Однажды я набрался дерзости и заметил, что ей следует быть очень даже благодарной этому кожевнику, раз тот отважился везти ее так долго среди шаек вооруженных украинских крестьян, которые с евреем разделались бы с такой же легкостью, как с польским магнатом. Не успели эти слова сорваться с моих уст, как от мощной затрещины я полетел в другой конец комнаты.

— Бессовестный негодяй! — взвизгнула бабуля. — Сын богемской свиньи, вылезшей в люди, ты ни в жизнь не поймешь, что значит честь для польской шляхты!

При всем том, в результате жестокой резни Изабелла в свои семнадцать превратилась в завидную наследницу, и пару лет спустя вышла за моего деда Александра Мадзеотти, философа и поэта-любителя из Кракова.
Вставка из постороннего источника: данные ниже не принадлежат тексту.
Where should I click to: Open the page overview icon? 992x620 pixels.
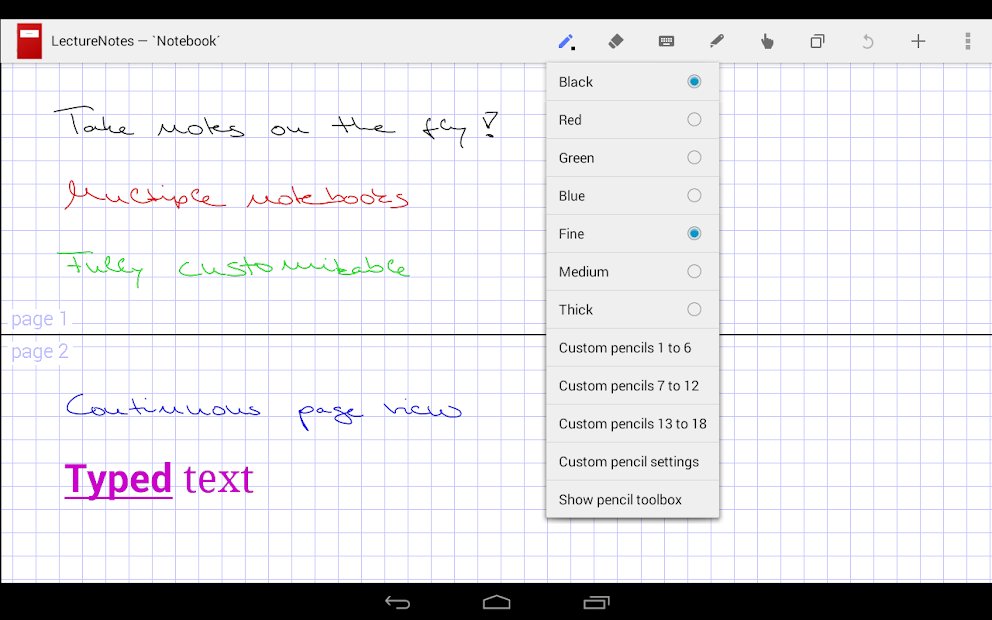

О дедушке у меня прежде всего сохранилось воспоминание как о человеке, сумевшем достичь почти сверхчеловеческой праздности. То была лень, возведенная в степень духовной практики. Когда мы с братом гостили у них, то могли сидеть часами и наблюдать, когда же дед проявит хоть малейшие признаки жизни — даже делали ставки на то, как долго он еще не моргнет. Александр был мужчиной видным, на несколько мрачноватый лад, и явно вполне устроил опекунов моей бабушки в качестве соискателя ее руки. Молодые поженились и произвели на свет пятерых детей, рождение которых разделалось долгими промежутками времени. Последнее, думается, происходило скорее по причине рассеянности и недостатка инициативы, чем благодаря осознанному планированию семьи. Что до занятий, то дед мой, получив в Ягеллонском университете дипломы юриста и философа, не работал ни единого дня. Торговля или промышленность в те годы не считались занятиями достойными польского дворянина, а военную или гражданскую службу австрийской короне он отверг как не подобающие патриоту Польши. И вот всю оставшуюся бесполезную жизнь дед посвятил пустой болтовне на темы политики и искусства в краковских кофейнях, да любил седлать своих коньков, вернее одного конька.